Chester Town Council seemed less than enthusiastic to purchase the assets of the Chester Tramways Company which had been providing horse drawn tramcar services since 1879. In September 1899 it had been offered to them by the company for the sum of £36,320 but then in early October they applied to the council for a seven year extension. At the end of October the council finally agreed to their purchase.

In 1900 Chester Corporation applied for an act of Parliament to rebuild and operate the tramways.

Under the Chester Corporation Act 1901, the council took up its option to purchase for a cost of £18,000. Reconstruction work started in 1902 and by 27 December 1902 had shortened the routes which were used by the horse trams to such a significant amount, that the final horse tram service on Grosvenor Road was withdrawn. The horses, 12 trams and effects were disposed of by auction on 31 December 1902. The 32 remaining horses fetched an average of £21 13s each. The system was rebuilt to the narrow gauge of 3'6", and 12 new tramcars were ordered from G. F. Milnes & Co.
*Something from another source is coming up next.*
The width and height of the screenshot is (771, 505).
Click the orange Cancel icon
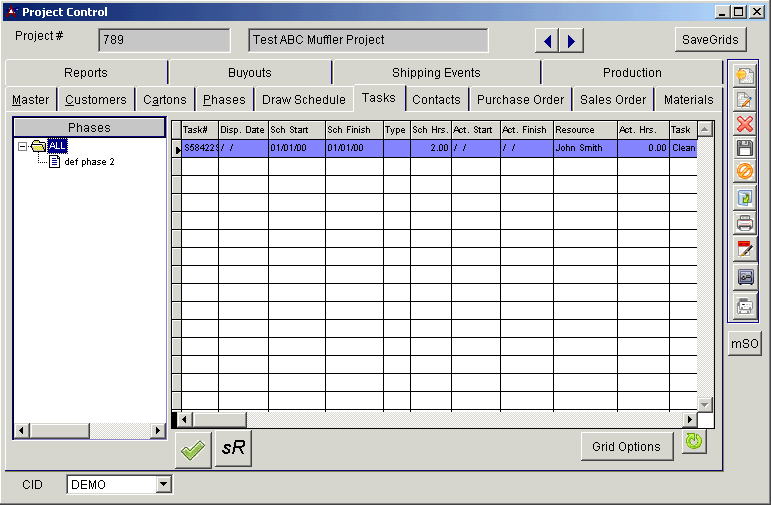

Colonel Yorke of the Board of Trade arrived on Saturday 4 April 1903 and inspected the new tramway. The inspection was satisfactory and the service was opened to the public on Monday 6 April 1903 with eight services per hour on the 45 minute journey between Chester railway station and Saltney. On the first day of operation the trams carried 5,290 passengers with receipts of £26 11s 9d. This compared with an average daily taking of between £14 and £15 on the horse tram service.

The residents of Boughton campaigned for an extension to their district and in March 1906 the council approved the plans. Two new routes were provided to Tarvin Bridge and Cherry Orchard which opened on 21 November 1906.

In 1907 the service was enhanced with five new tramcars from the United Electric Car Company of Preston.

==Closure==
The final public service trams ran on the Saltney route on 12 February 1930 and on the Tarvin and Christleton road routes up to 15 February 1930. As a send off, Alderman Dutton ran a “last tram” to and from Saltney on 15 February 1930. On arrival back at the depot, the tram was broken up within 30 minutes of arrival.

==Preservation==

Chester Corporation Tramways electric tram number 4, built by G.F. Milnes & Co. in 1903, has been preserved by Hooton Park Trust and is currently undergoing restoration.